Buenos Aires, 6 de septiembre.- Le costó a Argentina desde el comienzo marcar la lógica superioridad ante Uruguay que se adivinaba en la previa: la Selección, primera del grupo, defendía su invicto en el torneo mientras que su rival apenas había podido vencer a Brasil en la fase inicial. Sin embargo, los argentinos padecieron, como en algunos partidos del torneo, las falencias de un equipo en formación.
Uruguay, necesitado de no tener más tropezones en el torneo para poder aspirar a las semifinales, salió a jugar el partido de su vida. Y a su favor contó con una Argentina con problemas para controlar a Fitipaldo y a Osimani, y con los tiradores en un flojísimo comienzo, tanto que no convirtieron ningún triple en ese período. Y al final, la desventaja de apenas un punto con la que terminó el primer cuarto (19-18) pareció un buen negocio.
Ante las muy malas respuestas del resto del equipo, Argentina se vio dependiente de Scola como en pocos momentos del torneo. El ala-pivote acaparó buena parte de las ofensivas del equipo de Oveja Hernández, que recién cuando ya se había consumido la mitad del segundo período pudo quebrar la maldición de los triples con un lanzamiento de Nocioni.
El segundo período mostró una muy buena actuación de Uruguay, con Aguiar encendido, y al mismo tiempo una absoluta confusión de Argentina, al punto de que el equipo de Adrián Capelli alcanzó una máxima diferencia de 11 puntos (41-30) a poco más de dos minutos para el final del primer tiempo. Alcanzó a recortar la Selección un par triples de Campazzo (la primera mitad se cerró con un escalofriante 3 de 17 para el equipo en ese rubro) y entonces se fue al vestuario con un 44-37 en contra que preocupaba. Y con un extra: más de la mitad de sus puntos (22) habían sido convertidos por Scola. Así, estaba claro, no se podía.

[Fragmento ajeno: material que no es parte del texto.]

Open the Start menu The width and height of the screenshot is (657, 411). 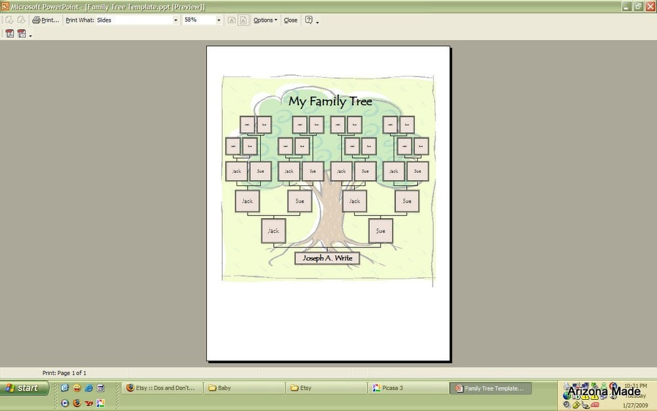(x=24, y=388)
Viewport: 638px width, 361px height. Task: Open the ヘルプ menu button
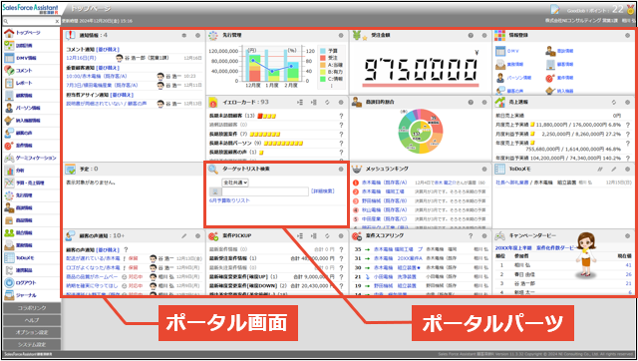(32, 320)
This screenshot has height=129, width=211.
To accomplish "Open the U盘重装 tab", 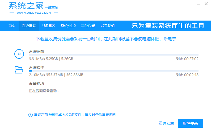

Si bien Uruguay volvió a conseguir una diferencia de 11 puntos en el comienzo del tercer cuarto, Argentina se despertó con triples de Mainoldi y Richotti y una jugada de tres puntos de Nocioni para recortar la diferencia a apenas un doble. La Selección daba por primera vez señales de que estaba enfocada en el partido y que no sólo Scola bancaba la difícil parada. Tanto que con el Luifa en el banco, otro triple de Mainoldi y uno del Chapu sirvieron para alcanzar la igualdad a los 5 minutos del tercer período.
Con Richotti muy enchufado en defensa y ataque, con Campazzo más preciso y Nocioni con el empuje de siempre, Argentina encontró argumentos como para mandar en el partido, mientras Uruguay parecía sufrir la falta de rotación y el cansancio de sus principales jugadores. Llegó a sacar 5 de ventaja Argentina al ponerse 64-59, pero un par de malos lanzamientos le dieron a Uruguay la posibilidad de volver a igualar. Y por una nueva pérdida de Campazzo, que derivó en falta del base, Calfani convirtió uno de los dos libres y la Celeste consiguió cerrar arriba 67-66 el período. El partido había cambiado, pero la Selección iba a tener que trabajar mucho todavía para ganarlo.
Si quedaba alguna duda de los problemas que todavía estaba en condiciones de generar Uruguay, un parcial de 7-0 en el comienzo del último cuarto volvió a ponerlo ocho puntos arriba en el partido. Con mucha pelea, con la garra de Nocioni y todo lo que puede aportar Scola, Argentina remó hasta volver a igualar el partido en 80 a poco más de tres minutos para el final.
Un triple de Campazzo puso después a Argentina arriba 85-82, pero la incógnita del partido siguió viva hasta el final. Luego de dos libres de Fitipaldo, Uruguay quedó a un punto a 17 segundos del final. Volvió a estirar la diferencia Lapovittola a tres desde la línea y el partido se terminó de cerrar con una gran tapa de Campazzo a un intento de triple de Fitipaldo y una falta a Nocioni en la que el Chapu anotó un libre para llevar la diferencia a 4. Un libre de Osimani en el final no alcanzó para que Uruguay pudiera dar el gran golpe. Con el 90-87 del final, Argentina se llevaba un alivio importante. En la segunda fase, el invicto estaba a salvo después de una durísima prueba.